Hacker News new | past | comments | ask | show | jobs | submit login
Programming Trends on StackOverflow (dodgycoder.net)
58 points by damian2000 on July 5, 2013 | hide | past | favorite | 58 comments



Interesting data. The founders (Joel Spolsky, Jeff Atwood) are strong proponents of Windows programming, and the initial popularity of .net and c# make a lot of sense in that context. As the site has become more and more popular, the audience now consists of many people who aren't even aware of who those founders are, let alone follow their work. As such, the language spread is much more representative.

As someone who never goes anywhere near Windows programming, I'm quite pleased about the direction this trend has taken.


Given StackOverflow's structure and operational methods, one would expect questions about products in the Microsoft stack to decline as searches return more relevant answers.

To put it another way, as the site matures, more questions about x will tend to correlate to the inverse of x's formal repositories of knowledge.

A user who finds an answer to their ASP.NET question on StackOverflow, doesn't ask a new question.


In the lifetime of the site c# 3 came out with a lot of new programming paradigms, ASP.Net MVC has come out, Silverlight has come and gone, WPF has gone from being something no-one uses to something a lot of people do and windows phone and now windows 8 have come out.

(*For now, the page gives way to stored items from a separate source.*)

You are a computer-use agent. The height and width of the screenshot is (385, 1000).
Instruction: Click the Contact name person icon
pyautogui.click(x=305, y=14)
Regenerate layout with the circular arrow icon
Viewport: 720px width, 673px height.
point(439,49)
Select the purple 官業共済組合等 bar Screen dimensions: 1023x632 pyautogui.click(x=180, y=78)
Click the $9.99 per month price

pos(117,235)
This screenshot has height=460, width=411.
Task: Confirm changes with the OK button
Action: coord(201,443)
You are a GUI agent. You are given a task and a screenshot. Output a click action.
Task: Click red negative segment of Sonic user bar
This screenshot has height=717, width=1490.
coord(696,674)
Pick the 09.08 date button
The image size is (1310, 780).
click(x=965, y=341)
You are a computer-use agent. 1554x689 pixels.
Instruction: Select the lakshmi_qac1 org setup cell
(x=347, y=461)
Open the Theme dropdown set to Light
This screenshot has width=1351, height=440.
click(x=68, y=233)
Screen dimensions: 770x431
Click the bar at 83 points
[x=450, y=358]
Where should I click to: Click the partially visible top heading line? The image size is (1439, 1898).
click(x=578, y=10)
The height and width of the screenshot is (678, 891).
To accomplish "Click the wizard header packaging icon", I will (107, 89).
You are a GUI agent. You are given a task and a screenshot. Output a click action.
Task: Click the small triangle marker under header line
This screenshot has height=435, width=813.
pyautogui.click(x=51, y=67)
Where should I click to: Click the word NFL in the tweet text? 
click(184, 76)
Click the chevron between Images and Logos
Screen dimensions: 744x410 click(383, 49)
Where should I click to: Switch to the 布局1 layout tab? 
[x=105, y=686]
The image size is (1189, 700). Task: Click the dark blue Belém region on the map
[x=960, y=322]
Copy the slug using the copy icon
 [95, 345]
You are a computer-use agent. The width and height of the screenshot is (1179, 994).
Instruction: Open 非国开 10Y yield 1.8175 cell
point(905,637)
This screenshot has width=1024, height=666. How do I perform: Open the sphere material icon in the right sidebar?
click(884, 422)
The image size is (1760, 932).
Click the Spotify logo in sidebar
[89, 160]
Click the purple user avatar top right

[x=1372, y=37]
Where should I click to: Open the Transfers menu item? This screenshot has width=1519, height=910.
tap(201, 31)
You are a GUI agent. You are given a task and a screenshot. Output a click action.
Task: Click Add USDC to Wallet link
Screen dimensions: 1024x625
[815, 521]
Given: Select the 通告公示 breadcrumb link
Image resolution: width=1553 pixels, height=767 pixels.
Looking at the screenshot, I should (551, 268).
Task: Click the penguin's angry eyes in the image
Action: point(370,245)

Contrast that to Java which had Android, which people don't seem to bother tagging as Java? And that's about it I think? And Java grew and stabilized, so it really is probably just down to their initial users consisted overwhelmingly of .Net developers.


I can say anecdotally this applies to me. I use ASP.NET and C# heavily and am a daily user on StackOverflow, but I rarely find myself needing to ask a question there. I usually just find an answer to what I need and vote and favorite accordingly. It's become more of a repository of information for me than when it started out.

Some drop in ASP.Net/C# popularity wouldn't surprise me either though.


This is a problem I run into. As a more junior developer, nearly all of my questions I haven't been able to answer with research have already been answered on stackoverflow. Employers want me to have tons of points, but I don't usually have to ask any questions.


Your employers actually track your StackOverflow karma??


I posit that Microsoft has more to do with this trend than anything else.

I was a Windows / Microsoft tools only developer for many many years and only recently switched to Javascript / Node.js and OSS tools for our business applications.

My usage of S.O. almost exactly parallels what you see in that graph over the time period and I'm personally aware of a great many other Windows developers moving away from it recently.

The reason for myself has absolutely nothing to do with Joel or Jeff and everything to do with Microsoft pushing out the smaller professional developers who supported them and by extension Windows for decades in favour of policies that benefit only the very big software shops and students / dabblers and then recently with Windows 8 basically giving us all the final push away in many, many different ways.

As for your last sentence; as a professional software developer of well over 20 years who 'goes near' Windows programming and everything else I can get my hands on I can't fathom how anyone can take pleasure in less opportunity and a smaller market and fewer interesting platforms to work with.


It probably has more to do with the maturity of the framework and less to do with audience popularity (although I'm sure that is a factor). That's just the nature of SO. The ios graph demonstrates this.


Agreed. Most of the easier .Net questions have already been answered. Most of the harder ones too, thanks to Jon Skeet.


Same data as area chart, attempted to sort categories by age while keeping related technologies grouped:

http://cl.ly/image/1U400y1l2t3r


This is probably something I should already know, but how do you read a chart like this?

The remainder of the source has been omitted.